Most of us have learned to distinguish the difference between experience and education. We understand the importance of education and how receiving information and building cognitive knowledge and understanding can improve our performance, but recognize the need to apply that knowledge, information, and understanding in a real-world setting in order to learn, grow, and improve.
However, it’s just as important that we learn the difference between holding tenure in a position, and having experience as part of your career path.
Experience or Tenure?
Tenure is simply the amount of time in which someone holds a position, and is not the same as experience. Loosely defined, experience is the practical knowledge, skill, or practice derived from direct observation or participation in a particular activity or event. In other words, it is our ability to constructively apply what we’ve seen, what we’ve done, and what we’ve learned as part of what we do. Not all experience is positive, but even when it’s not our ability to learn from that experience can help us move forward in our careers and in our lives to make us better at what we do—and who we are. We’ve learned that experience is something that we want to build upon; moving us forward and taking us to another level in our lives and in our careers.
If we are not learning and growing and building upon what we’ve seen, what we’ve done, and what we’ve learned, we are not gaining experience—we are simply building tenure. Put in practical terms, there is a tremendous difference between having five years experience as a manager, a multi-unit manager, or even a director or vice president—and having one year of experience repeated five times.
Express Your Passion
If we are unable to show the ability to learn and grow and develop as people and as professionals, we appear stagnant, unenthused, and often incapable of growth and development. To be the best we have to show a passion for what we do and use that passion to move us forward in our careers. We have to keep pedaling even when we have the opportunity to coast—maybe not all the time, but certainly enough to keep us moving in a positive direction.

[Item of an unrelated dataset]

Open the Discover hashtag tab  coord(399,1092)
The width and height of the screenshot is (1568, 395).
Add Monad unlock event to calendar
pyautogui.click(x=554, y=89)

Many will say that they understand this simple distinction, but then fail to apply this understanding as part of their resume, or during a job interview. Both during a job search and when considering an employee for promotion an employer wants and needs to see the candidate’s ability to constructively apply what they’ve seen, what they’ve done, and what they’ve learned as part of what they do. These are the signs that a career is continuing to grow. It is an indicator of potential, and helps set the candidate apart. It is the true mark of experience.
How about you? Do you have ten years of experience (or whatever that number may be), or one year of experience repeated ten times? Can you communicate the difference in a job interview and show it as part of your resume? Whether you believe you have or not, it’s certainly worthwhile to take another look.